The decision to end audits enraged Kenyatta, who said last March the decision made no sense because “we have nobody checking to make sure people driving our kids to school every day have the proper license. I will fix that problem.”

Kenyatta also vowed to help working families. “We’ll create a Bureau of Labor and Worker Protections and use every tool at my disposal to stand up for organized labor and working people. I know in my bones the impact of a government program that works or doesn’t. I’ll be the bold watchdog and public advocate that we need.”

He faces Lehigh County Controller Mark Pinsley and state Rep. Mark Rozzi (D-Berks) in the Democratic primary.

Pinsley was reelected last month to a second term. He has also criticized DeFoor’s school audit decision and accused him of trying to privatize education.

Rozzi, who served briefly as speaker of the House earlier this year, said he plans to run as a centrist. The Berks County Democrat’s campaign appears focused on Rozzi’s push for “good government reform.”

Pinsley and Rozzi’s resumes weren’t enough to convince the state party for an endorsement. Political observers weren’t surprised.

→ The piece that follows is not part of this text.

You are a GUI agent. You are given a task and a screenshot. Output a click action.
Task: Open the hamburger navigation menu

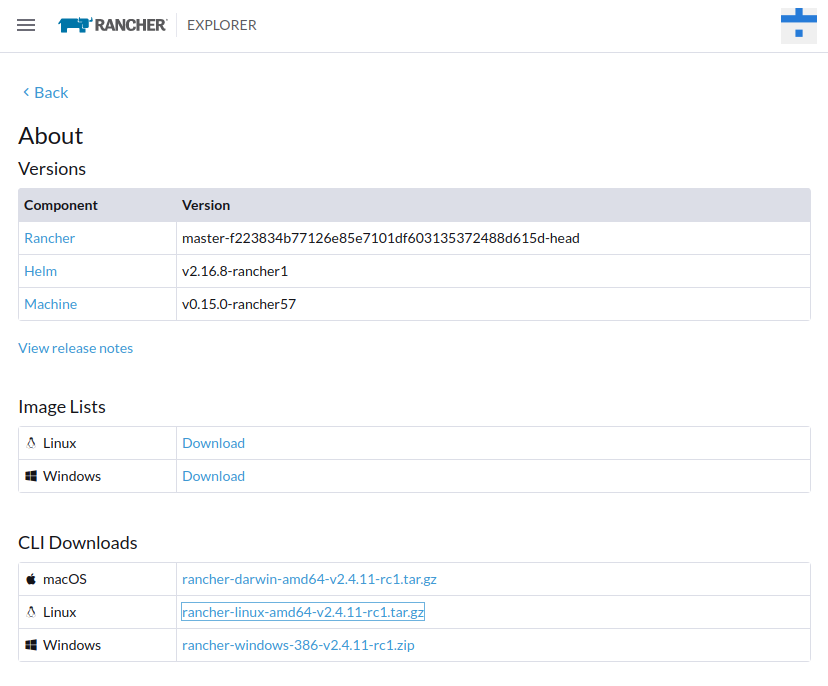pyautogui.click(x=25, y=25)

“I expected the Democrats to endorse Rep. Kenyatta,” Jeff Jubelirer of Bellevue Communications Group told DVJournal. “He proved himself to be a strong campaigner and team player once he withdrew from the 2022 U.S. Senate primary. During the campaign and as a state legislator, Kenyatta has made inroads across the commonwealth and is one of the party’s rising stars.”

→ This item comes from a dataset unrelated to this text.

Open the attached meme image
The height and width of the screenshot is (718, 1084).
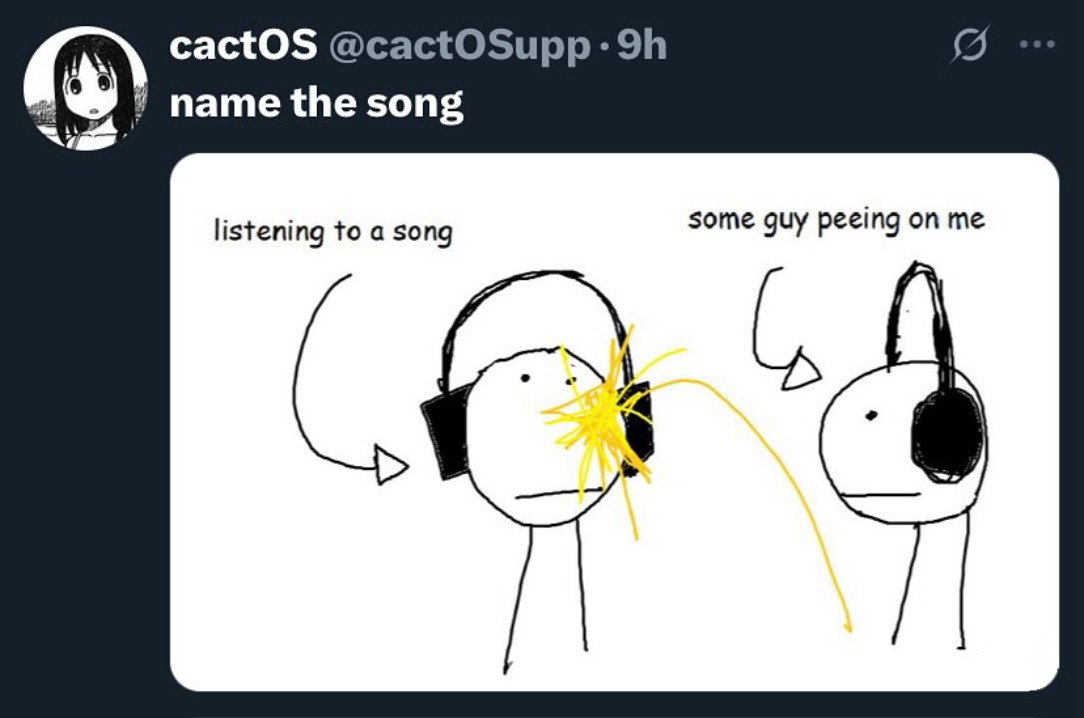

Republican consultant Charlie Gerow, with Quantum Communications, said Kenyatta is “a Marxist for crying out loud,” said Gerow. “That’s where the Democratic Party is right now. It’s identity politics. He’s African American. He’s gay. He checks all the boxes. That’s what they’re looking for, not competency. That guy’s got no business running for auditor general.”

The Pennsylvania Democratic Party also endorsed President Joe Biden and incumbent U.S. Sen. Bob Casey for reelection.

Whoever wins will almost certainly face DeFoor, the first African American to be elected to a statewide position in Pennsylvania. The Republican told DVJournal that he has “always known what he wanted to do… I’m an auditor.”

He portrayed the auditor general as a nonpartisan office that follows the fiscal code. “Anybody receiving state funds,” DeFoor said, noting that designation covers state departments, semi-government agencies, and taxpayer-funded outside organizations. “It is our responsibility that the funds they receive are being spent the way they’re supposed to be spent.”

The Attorney General’s Office also reviews state programs to ensure they are run efficiently, including last year’s audit of the Pennsylvania Turnpike Commission. That financial review discovered the turnpike racked up debt due to its $450 million annual payment to the Pennsylvania Department of Transportation (PennDOT). Those payments were lowered to $50 million.

DeFoor is running unopposed in the Republican primary.